About 3 years ago I was wondering here how could we get the RSS back to what it was. It was a rhetorical question, and I didn’t provide an answer back then.
This is a topic going around the fediverse, and the usual suggestions are:
- Have a personal website (or start a blog).
- If you use RSS on your website, make it prominent so people know that it is there.
- Have a blogroll, or a way to recommend the blogs you read.
The last point is important and, without thinking about it, I was neglecting it in this blog.
What is a blogroll exactly? According to the Wikipedia:
A list of other blogs that a blogger might recommend by providing links to them (usually in a sidebar list).
It also had a social component of this blogger reads me and has my blog in their blogroll, I will add theirs to mine. Which was a way of building your small blogosphere or community of blogs by sharing links. I made a few friends like that, and I still keep in touch with some of them after over 20 years. All because at some point we all had a blog.

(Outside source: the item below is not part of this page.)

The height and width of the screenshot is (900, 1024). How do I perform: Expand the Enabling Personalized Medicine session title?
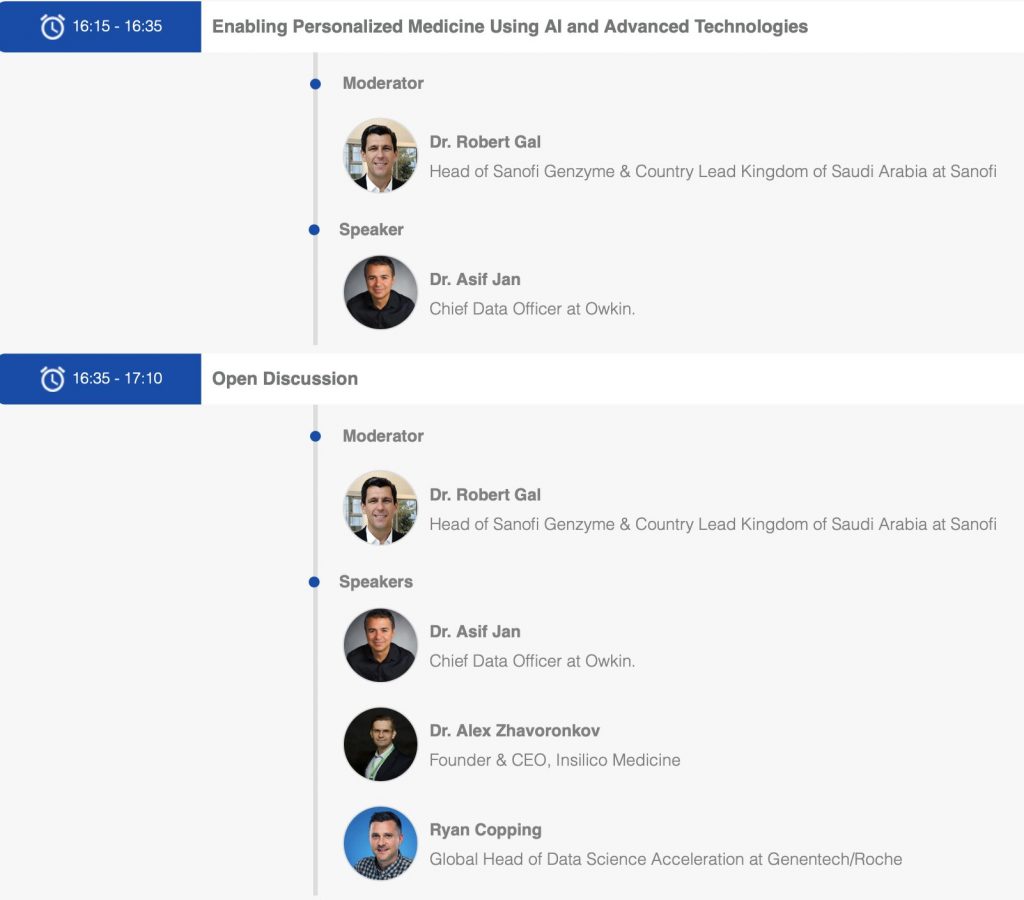pyautogui.click(x=510, y=27)
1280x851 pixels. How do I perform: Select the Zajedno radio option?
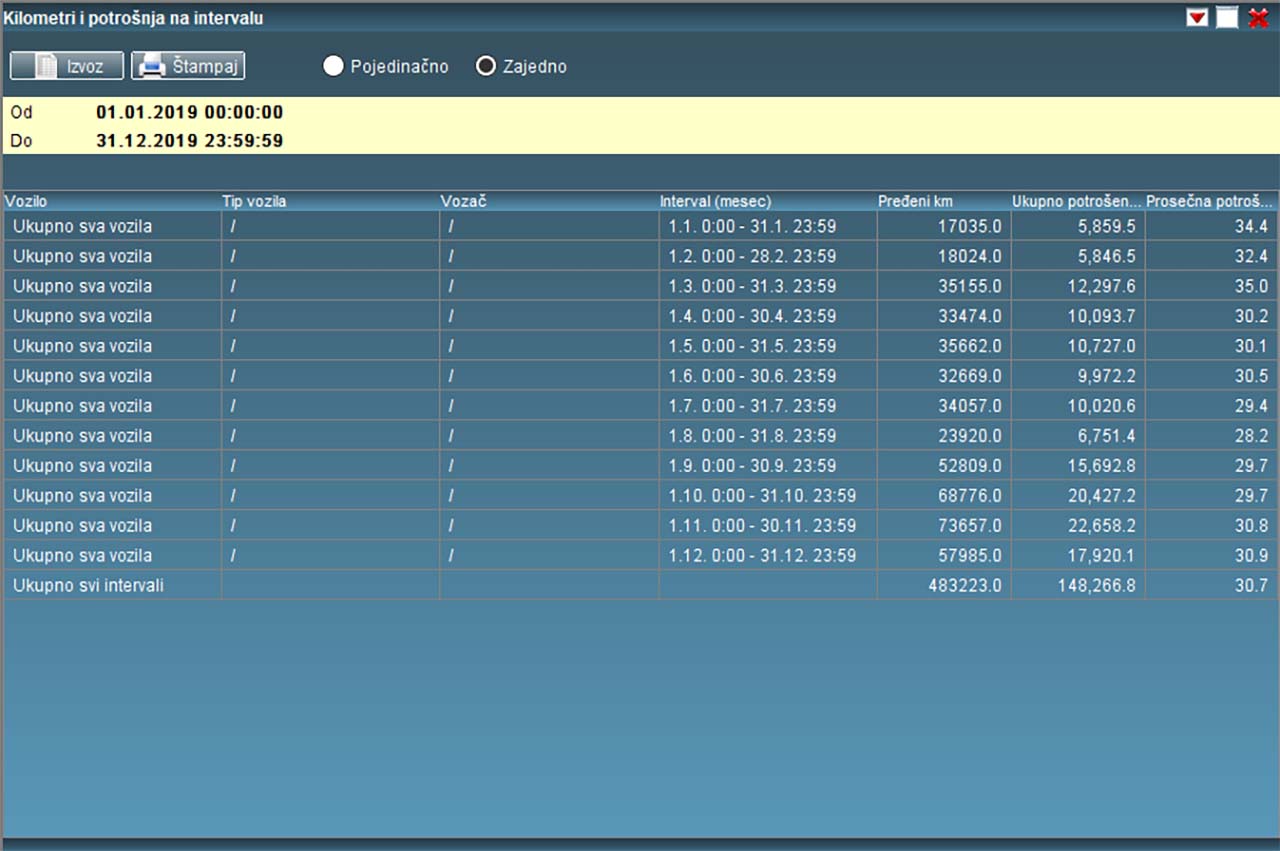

Although I still haven’t found how to integrate it in the blog itself –I blame the mobile phones support for this, but it is all my fault–, I have now my public blogroll. It also generates automatically when I post and update the blog by processing ~/.config/liferea/feedlist.opml
, because liferea is still my feed reader, so it should be up to date and reflect exactly what is that I’m reading.
In my old blog that run from 2003 to 2021, it had blogroll up to late 2009 –according to the wayback machine–, with a section on the right column suggesting blogs to read. On 2010 I started learning Python and, as an exercise, I rewrote my old PHP blog engine –using Tornado and Redis, in pure NoSQL hype–. At that point, I dropped the blogroll, but I can’t remember the reason.
I have the vague recollection of most blogs I used to read being inactive. Checking that blogroll from 2009, most of these blogs are either gone or stopped posting many years ago. Which is fair, I closed my old blog after all. A good blogroll has to be alive and updated to be useful.
Anyway, the idea of this post is to say: hey, I have a blogroll! You should have one as well, like the other cool kids. I still have to decide how I integrate it with the blog, even if most people read this pages via a feed reader!